Decoration Day in the Mountains:
Traditions of Cemetery Decoration in the Southern Appalachians
With Alan Jabbour and Karen Singer Jabbour
Friday, Feb. 4, 2011
Wilson Special Collections Library, Pleasants Family Assembly Room
5 p.m. Reception | 5:45 p.m. Program
Free and open to the public
Information: Liza Terll, Friends of the Library, (919) 962-4207
Folklorist Alan Jabbour and photographer Karen Singer Jabbour will discuss the Southern Appalachian tradition of Decoration Day in a free public program Feb. 4 in the Wilson Special Collections Library.
Decoration Day (often called simply “a decoration”) involves cleaning community cemeteries in late spring or summer, decorating them with flowers, and holding a religious service and “dinner on the ground.” The ritual predates the post-Civil War celebrations of the dead that led to the national Memorial Day holiday. It is still practiced widely throughout the Upland South from North Carolina to the Ozarks.
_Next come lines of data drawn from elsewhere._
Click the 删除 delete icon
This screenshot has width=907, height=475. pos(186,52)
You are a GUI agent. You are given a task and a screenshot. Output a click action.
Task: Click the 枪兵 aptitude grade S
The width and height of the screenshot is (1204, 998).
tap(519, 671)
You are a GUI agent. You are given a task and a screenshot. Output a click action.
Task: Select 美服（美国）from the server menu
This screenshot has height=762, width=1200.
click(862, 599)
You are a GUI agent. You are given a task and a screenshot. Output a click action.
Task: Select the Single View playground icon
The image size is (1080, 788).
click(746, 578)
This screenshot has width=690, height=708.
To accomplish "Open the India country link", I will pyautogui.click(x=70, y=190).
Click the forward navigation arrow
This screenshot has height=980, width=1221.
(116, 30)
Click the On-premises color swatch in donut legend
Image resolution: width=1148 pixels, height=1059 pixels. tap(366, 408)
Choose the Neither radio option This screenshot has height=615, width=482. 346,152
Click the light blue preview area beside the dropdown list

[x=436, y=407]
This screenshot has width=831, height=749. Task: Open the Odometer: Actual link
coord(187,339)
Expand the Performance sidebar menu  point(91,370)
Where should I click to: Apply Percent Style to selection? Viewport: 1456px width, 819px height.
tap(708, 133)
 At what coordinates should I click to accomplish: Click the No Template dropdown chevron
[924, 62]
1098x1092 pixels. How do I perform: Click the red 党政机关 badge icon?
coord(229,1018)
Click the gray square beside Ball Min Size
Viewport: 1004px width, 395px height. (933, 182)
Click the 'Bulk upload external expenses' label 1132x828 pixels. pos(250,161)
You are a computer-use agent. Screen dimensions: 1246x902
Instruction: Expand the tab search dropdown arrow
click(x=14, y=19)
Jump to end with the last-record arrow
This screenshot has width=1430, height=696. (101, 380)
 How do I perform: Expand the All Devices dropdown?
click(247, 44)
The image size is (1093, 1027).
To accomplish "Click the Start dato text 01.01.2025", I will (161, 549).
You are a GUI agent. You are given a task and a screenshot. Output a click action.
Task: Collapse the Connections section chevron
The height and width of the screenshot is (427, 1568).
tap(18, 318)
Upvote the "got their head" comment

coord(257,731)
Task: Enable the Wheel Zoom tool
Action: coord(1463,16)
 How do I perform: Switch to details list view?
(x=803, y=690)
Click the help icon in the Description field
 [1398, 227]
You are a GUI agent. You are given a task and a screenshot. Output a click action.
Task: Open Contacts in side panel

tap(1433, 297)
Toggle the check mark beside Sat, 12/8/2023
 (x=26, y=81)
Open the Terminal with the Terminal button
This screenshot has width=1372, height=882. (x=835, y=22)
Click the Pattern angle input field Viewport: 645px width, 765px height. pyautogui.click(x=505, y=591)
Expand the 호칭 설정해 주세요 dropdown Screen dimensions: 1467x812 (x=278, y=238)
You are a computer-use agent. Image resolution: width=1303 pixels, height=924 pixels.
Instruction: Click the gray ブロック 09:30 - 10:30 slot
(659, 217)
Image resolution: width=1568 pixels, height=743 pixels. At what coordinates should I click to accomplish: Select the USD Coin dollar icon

Alan Jabbour is former director of the American Folklife Center at the Library of Congress. He and his wife, Karen Singer Jabbour, have worked together for decades to document grassroots culture in the American South.
Their book draws on extensive field and library research, interviews, and surveys of the cemeteries in which decorations take place. The authors explore the meaning and social significance of these rituals in the region’s rural communities and offer a compelling account of this longstanding Southern cultural practice.
The program with the Jabbours will be sponsored by the Southern Folklife Collection, the Friends of the Library, the Department of American Studies, the Folklore Program, and the Center for the Study of the American South.